__Lavoro richiesto__:
Ricopia tutti i record qui sotto riga per riga, senza modificare nulla.

(Dati sulle coordinate degli elementi)
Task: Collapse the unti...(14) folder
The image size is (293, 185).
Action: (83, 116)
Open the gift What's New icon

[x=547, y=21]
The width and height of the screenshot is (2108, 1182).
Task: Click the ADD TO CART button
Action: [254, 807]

__Soluzione proposta__:
Task: Collapse the unti...(14) folder
The image size is (293, 185).
Action: (83, 116)
Open the gift What's New icon

[x=547, y=21]
The width and height of the screenshot is (2108, 1182).
Task: Click the ADD TO CART button
Action: [254, 807]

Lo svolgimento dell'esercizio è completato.